• [EXERCISE PROMPT]: For this exercise, copy exactly the lines below from the one with "Open the 数据 ribbon tab" through the one with "Open ThermoPro Digital" and leave out the pictures.

• [GIVEN ENTRIES]:
'''

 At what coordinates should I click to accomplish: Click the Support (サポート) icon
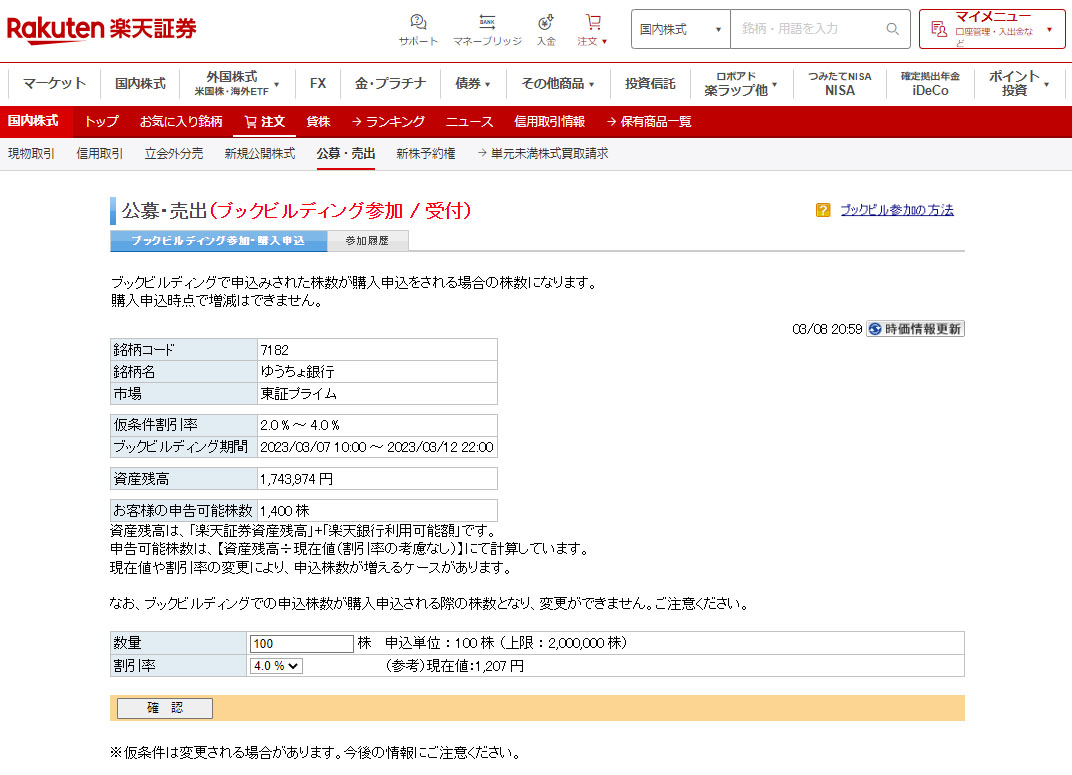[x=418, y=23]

'''
'''

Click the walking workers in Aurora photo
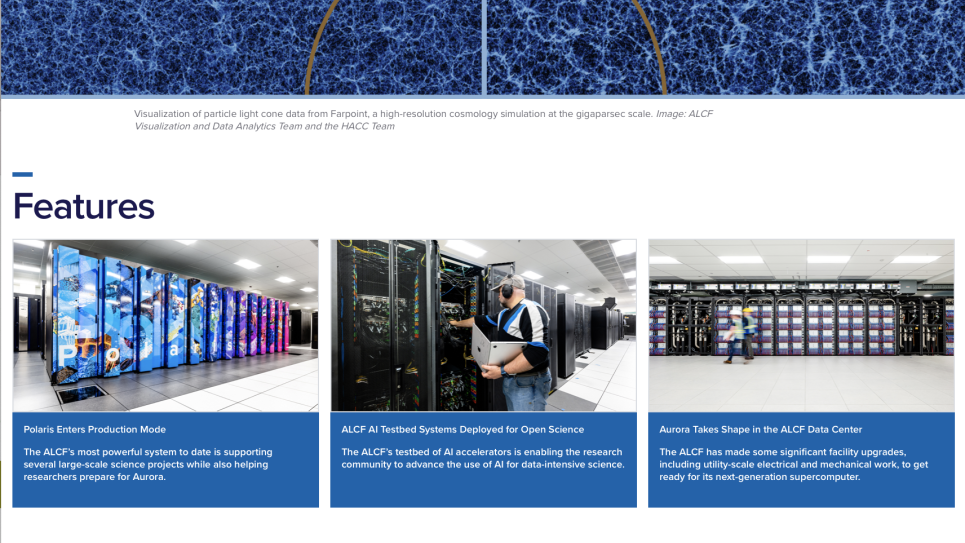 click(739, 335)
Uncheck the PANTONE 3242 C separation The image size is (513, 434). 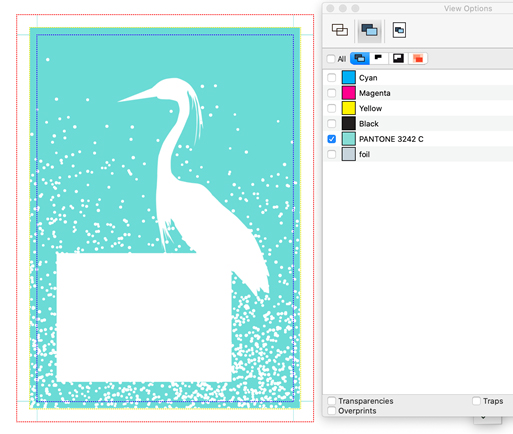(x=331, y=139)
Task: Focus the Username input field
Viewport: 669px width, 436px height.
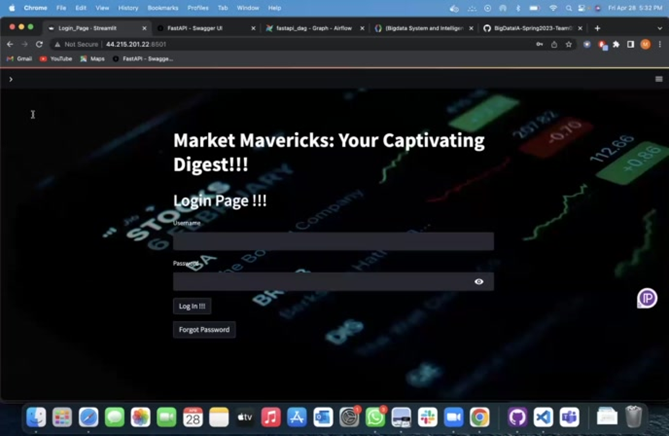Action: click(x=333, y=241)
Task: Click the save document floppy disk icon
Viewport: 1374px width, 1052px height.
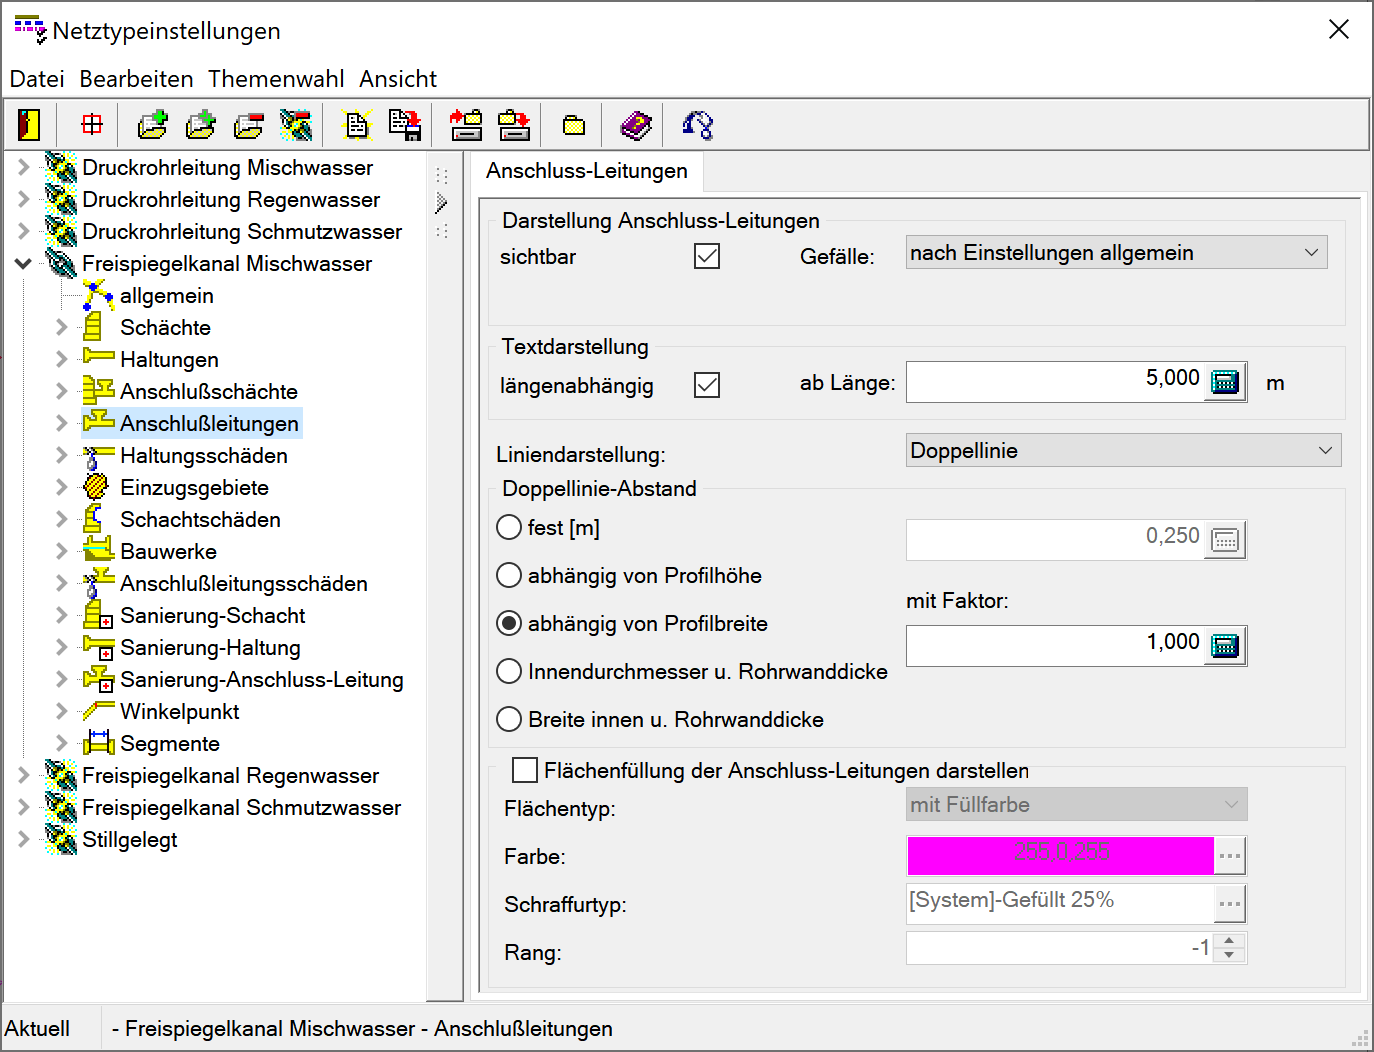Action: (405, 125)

'''
'''

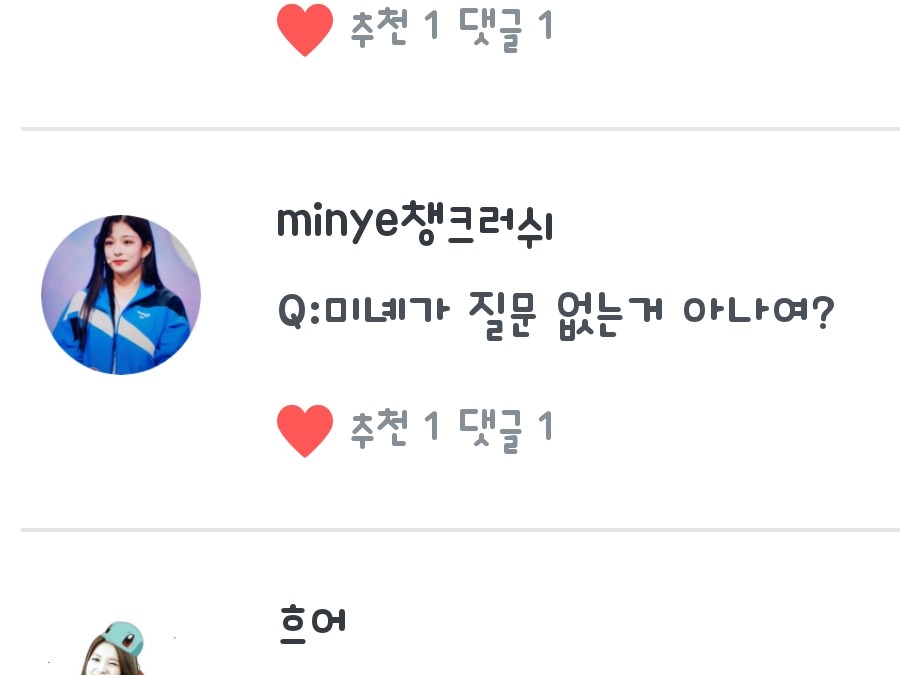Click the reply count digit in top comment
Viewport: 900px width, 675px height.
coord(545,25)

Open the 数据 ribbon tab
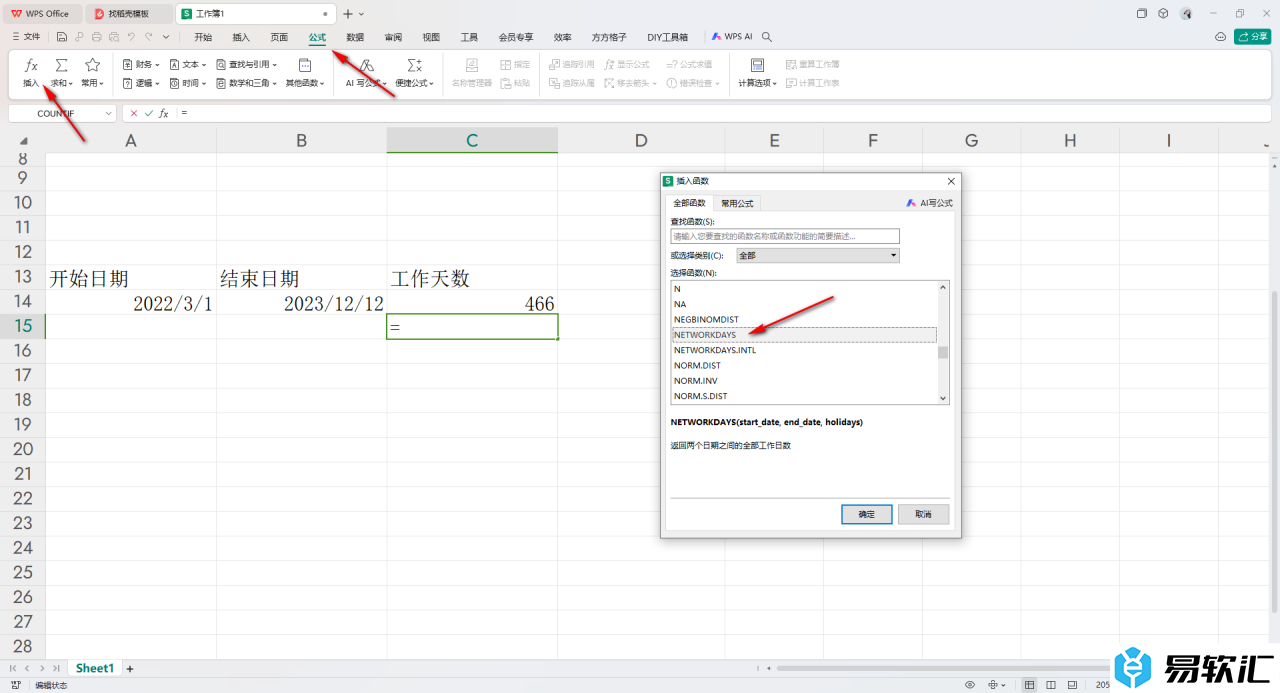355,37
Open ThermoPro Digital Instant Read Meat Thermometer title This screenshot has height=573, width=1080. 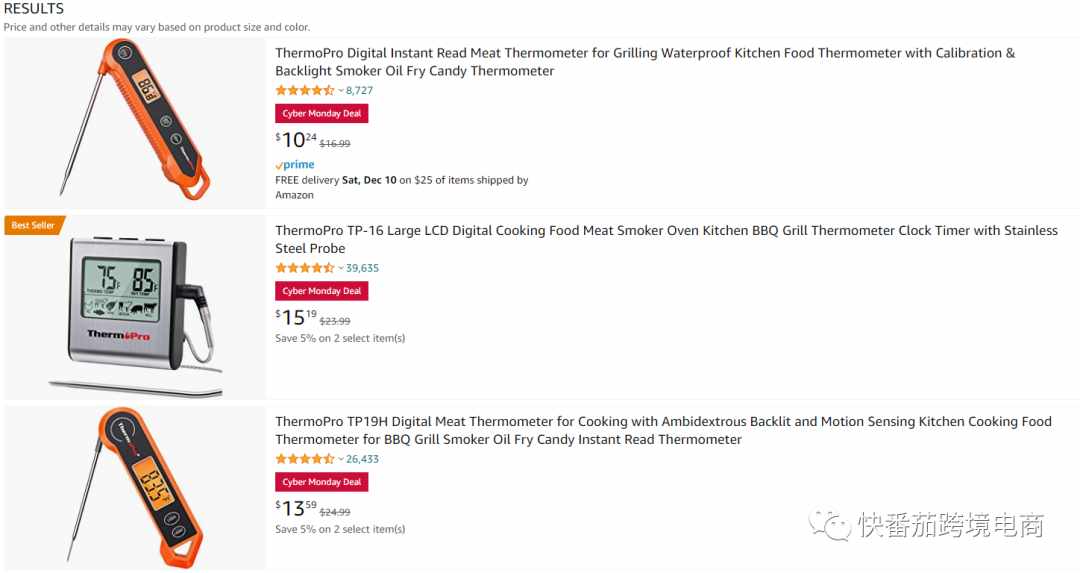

'''

• [RESULT]:
Open the 数据 ribbon tab
355,37
Open ThermoPro Digital Instant Read Meat Thermometer title This screenshot has height=573, width=1080. 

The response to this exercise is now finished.